I suppose one more more of these questions may seem kind of vague or even antagonistic but in that case you’re free to answer in kind. I’m just kind of confused and angry about having to deal with these questions,and really need some support. Coaching is for a later date. I just wanna get into building a foundation.
I’d appreciate any input.

beginners weightlifting primer:

beginner’s weightlifting

try google search, you’ll find all sorts of goodies.

theres a guy I train with who has a shoulder injury and is very hesitant overhead.

honestly, can’t get over it until you face it. He constantly yell at the guy to stop thinking about it and do it. Thats really it.

You will still get sore, it’s just not the same kind of “I can’t even sit down” soreness that you get from high rep work. I get very sore traps from jerking, but as I either rest or snatch the day after C&J it doersn’t really affect my lifting too much. My legs are pretty much always slightly sore from squatting 4 times a week, but nowhere near as sore as they used to get from squatting once a week.

Work with weights that are heavy enough to cause a technical breakdown, but not so heavy that you can’t retake the weight and try to correct the error. Training with weights that are too light may even cause more errors than if you pushed it a little (e.g. personally my jerks are always much better at 90% than at 80%.)

In the meantime squat hard, front and back, and get strong.

Of course, you have to know what errors to look for, so even a couple of hours of coaching is worth it. Otherwise, watch as many vidoes as you can and read everything you can. Read the entire O-lifting thread on here: http://www.T-Nation.com/tmagnum/readTopic.do?id=1447538&pageNo=0 and start logging your training sessions.

An overhead strength deficiency will obviously impact on your lifting, especially if you couple it with some general hesitancy because of a previous injury.

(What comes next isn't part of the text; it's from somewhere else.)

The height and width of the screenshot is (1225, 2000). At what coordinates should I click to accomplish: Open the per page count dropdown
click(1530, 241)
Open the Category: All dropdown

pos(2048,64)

When I started O-lifting I’d done no overhead lifting at all for a year because of an impinged shoulder, so I had very poor overhead stability and very poor overhead flexibility.

I couldn’t even overhead squat an empty bar when I started. I did a lot of stretching, a lot of overhead squatting (I’m talking insane volume here - 13x13 on some days), a lot of upper back and rear delt work to fix the impingement, and lots of overhead lockouts in the rack to both build up stability but also to get used to having heavy weight overhead again.

As a beginner you need a lot of volume to ingrain the motor patterns, so annihilating yourself in a single session and then taking several days off is not the best way to go about it. Much better to keep some energy in reserve to allow you to train the next day, or the day after that.

You don’t need a million assistance movements. You could run a pretty minimal 3 day a week schedule that looks something like this:

Workout A:
Snatch - singles, doubles, triples
Front squats
Clean pulls

Workout B:
C&J - singles and doubles
Back squats
Snatch pulls

Just alternate between those two workouts, so one week starts with snatch, and the next starts with C&J.

You can then modify that template according to your own personal strengths and weaknesses. Add in drop snatches on your C&J day and overhead lockouts on your snatch day to work on that overhead strength and stability. Ab work and some curls at the end of the session.

Thanks a lot for the answers.

get coaching.

you don’t want to build bad habits that you will later have to work through.